Owners of private in-home care agencies in Oregon are advocating for legislation that would add regulatory and training requirements for independent care workers registered under a new state program.
The in-home care agencies are pushing for House Bill 3145, which would require the state’s new Home Care Choice Program to follow the same requirements as the private industry to become a licensed caretaker agency.
A new law creating the Home Care Choice Program passed last session, expanding the Oregon Home Care Commission Registry and Referral System so that all Oregonians -- not just those on Medicaid – could use the registry to find a home care worker rather than go through a private agency. But, private agencies argue the state essentially created a new publicly-run agency that doesn’t have to follow the same rules as the private sector.
“The state in essence has decided to go in competition with private in-home care agencies but they are exempting themselves from all the rules and regulations,” said Kathleen Schonau, president of Aging Wisely with Heartfelt Hands.
Caretakers on the registry must pass a criminal and abuse background check, but don’t have to follow the rigorous training and continuing education requirements private agencies must adhere to.
“If you’re going to institute this program then, by golly, everyone listed on that and registered as an in-home care provider should have the same training as the folks who have been doing this a long time,” said state Rep. Mike McLane, R-Powell Butte, sponsor of HB 3145, which would require care workers on the state registry to follow the same rules. .
If the case workers on the registry don’t have to complete the same training and vetting as home care workers employed by private agencies, it opens the door for potential harm to seniors, argue the private agencies.
“The very reason that we’re regulated is because we’re dealing with a vulnerable population,” said Toby Forsberg, CEO of Helping Hands Homecare in Portland. “It’s not about creating an even playing field.

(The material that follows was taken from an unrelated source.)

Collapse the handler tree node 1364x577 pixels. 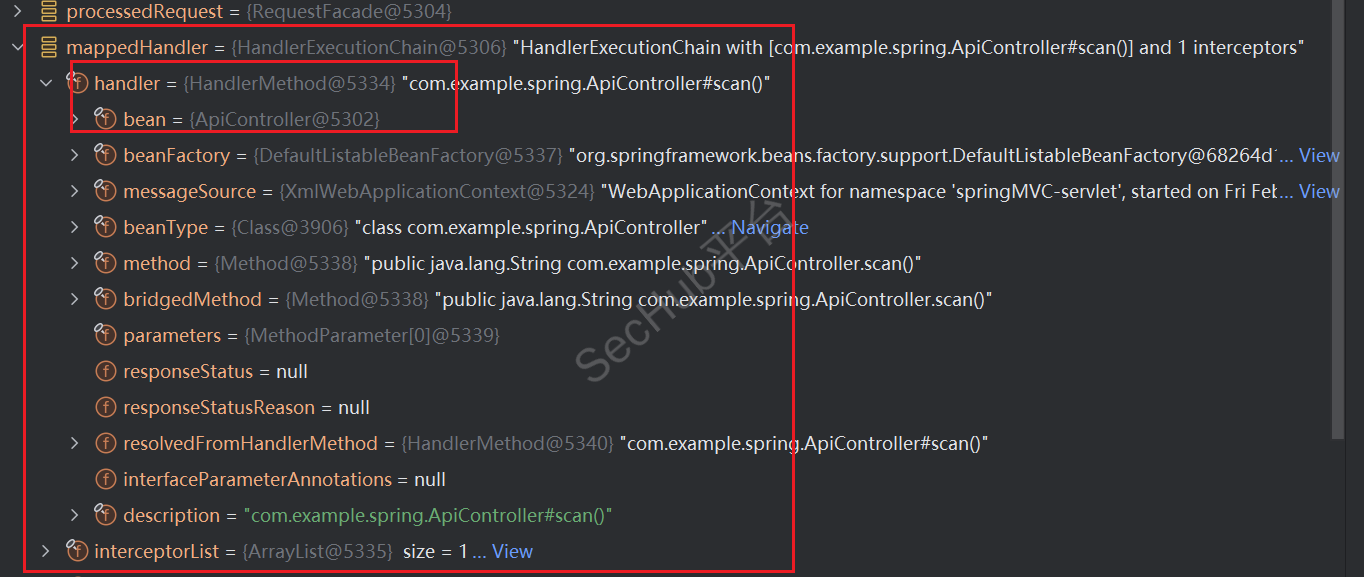45,84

It’s not about competition. It’s about making sure that elderly people and dis-abled people are safe and remain safe.”
Forsberg said the state regulations “were extremely onerous and in depth, something that took us a year to gain because they wanted to make sure we knew what we were doing.”
But Melissa Unger, political director for SEIU, said the goal of the Home Care Choice Program was not to create a publicly-run home care agency but let people choose their own care workers by hiring from those on the registry. The state could handle payroll for those workers, but the person hiring the caregiver would remain the official employer.

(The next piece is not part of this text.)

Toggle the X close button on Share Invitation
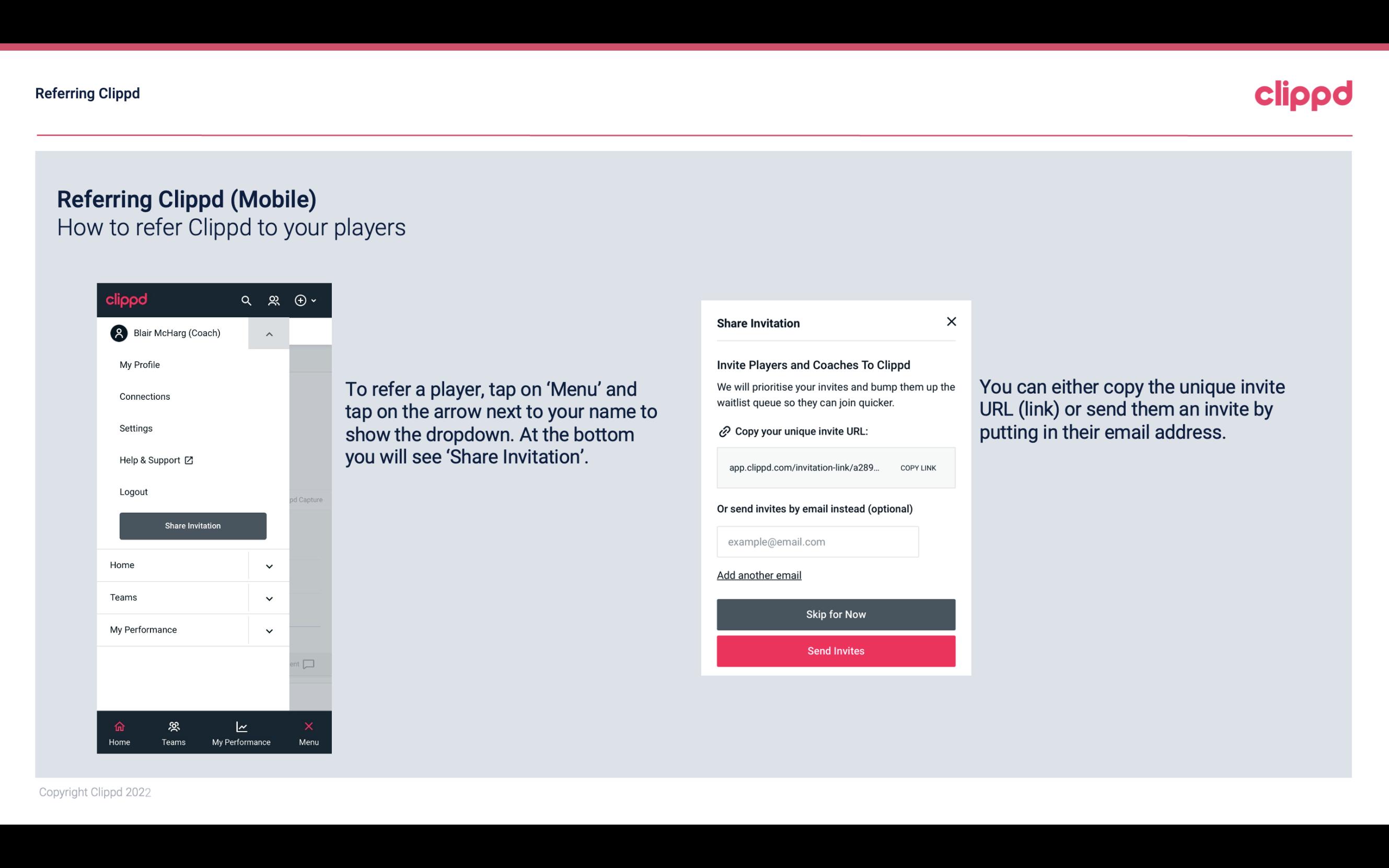 point(951,321)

“The goal of this was never to be in competition,” Unger said of the program that was supported by the union and has been running for the past year. “It was really to fill a different kind of need in our community.”
Unger told lawmakers that her union and state officials are willing to talk about requiring train-ing for registry workers but that the proposed bill would establish the state’s home care commis-sion, which oversees the registry, as a home care agency. The intent of the program, she said, is to give people the streamlined flexibility to hire their own care workers. But private in-home care business owners are still concerned.
“It’s really not just a matter of competition with private agencies,” Schonau said. “The question really is why does the legislature put these rules in place in the beginning and why aren’t they going to be there for this new program to protect seniors?”
The bill is sitting in the Joint Committee on Ways and Means Committee while the Department of Health and Human Services determines its fiscal impact.
“I think people agree with the policy,” McLane said. “I think the passage is going to depend upon how much DHS claims it will take in order to administer House bill 3145.”